**Required work**: Both the line with "Instruction: Click the Icône button for Appel" and the line with "Click the ΦΟΥΣΚΑ leader annotation text" in the records below must appear in the output, along with every line between them, exactly and with nothing added.
>>>
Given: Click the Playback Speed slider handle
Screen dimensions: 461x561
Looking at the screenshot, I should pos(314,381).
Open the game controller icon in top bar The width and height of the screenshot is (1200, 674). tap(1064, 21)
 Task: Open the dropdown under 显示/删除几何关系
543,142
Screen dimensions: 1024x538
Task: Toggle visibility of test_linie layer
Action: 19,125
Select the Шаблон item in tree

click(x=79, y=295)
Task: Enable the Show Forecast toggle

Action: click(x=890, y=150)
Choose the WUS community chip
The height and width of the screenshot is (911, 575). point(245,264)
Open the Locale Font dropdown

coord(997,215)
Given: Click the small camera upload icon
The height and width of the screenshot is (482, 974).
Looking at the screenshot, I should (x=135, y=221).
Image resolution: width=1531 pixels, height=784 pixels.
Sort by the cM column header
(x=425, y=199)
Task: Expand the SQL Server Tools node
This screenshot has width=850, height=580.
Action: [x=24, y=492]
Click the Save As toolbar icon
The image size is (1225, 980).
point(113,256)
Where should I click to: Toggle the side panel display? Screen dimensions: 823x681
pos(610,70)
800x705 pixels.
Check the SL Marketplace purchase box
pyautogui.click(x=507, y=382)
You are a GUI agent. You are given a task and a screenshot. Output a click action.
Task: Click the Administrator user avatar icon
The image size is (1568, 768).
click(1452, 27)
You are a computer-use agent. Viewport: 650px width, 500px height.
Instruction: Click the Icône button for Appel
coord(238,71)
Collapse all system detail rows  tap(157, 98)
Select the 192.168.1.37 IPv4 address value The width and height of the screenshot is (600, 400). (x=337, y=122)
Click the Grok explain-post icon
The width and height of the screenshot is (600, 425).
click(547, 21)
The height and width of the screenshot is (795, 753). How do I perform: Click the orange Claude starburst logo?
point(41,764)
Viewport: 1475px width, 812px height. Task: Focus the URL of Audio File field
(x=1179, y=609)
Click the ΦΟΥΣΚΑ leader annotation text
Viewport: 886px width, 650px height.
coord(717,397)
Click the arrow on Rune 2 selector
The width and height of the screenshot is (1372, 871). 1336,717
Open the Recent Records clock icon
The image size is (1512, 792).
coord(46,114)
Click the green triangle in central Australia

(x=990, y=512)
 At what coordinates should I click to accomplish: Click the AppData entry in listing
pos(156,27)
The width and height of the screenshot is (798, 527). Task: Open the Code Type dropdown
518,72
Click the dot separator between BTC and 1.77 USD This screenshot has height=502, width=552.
<<<
**Response**:
Instruction: Click the Icône button for Appel
coord(238,71)
Collapse all system detail rows  tap(157, 98)
Select the 192.168.1.37 IPv4 address value The width and height of the screenshot is (600, 400). (x=337, y=122)
Click the Grok explain-post icon
The width and height of the screenshot is (600, 425).
click(547, 21)
The height and width of the screenshot is (795, 753). How do I perform: Click the orange Claude starburst logo?
point(41,764)
Viewport: 1475px width, 812px height. Task: Focus the URL of Audio File field
(x=1179, y=609)
Click the ΦΟΥΣΚΑ leader annotation text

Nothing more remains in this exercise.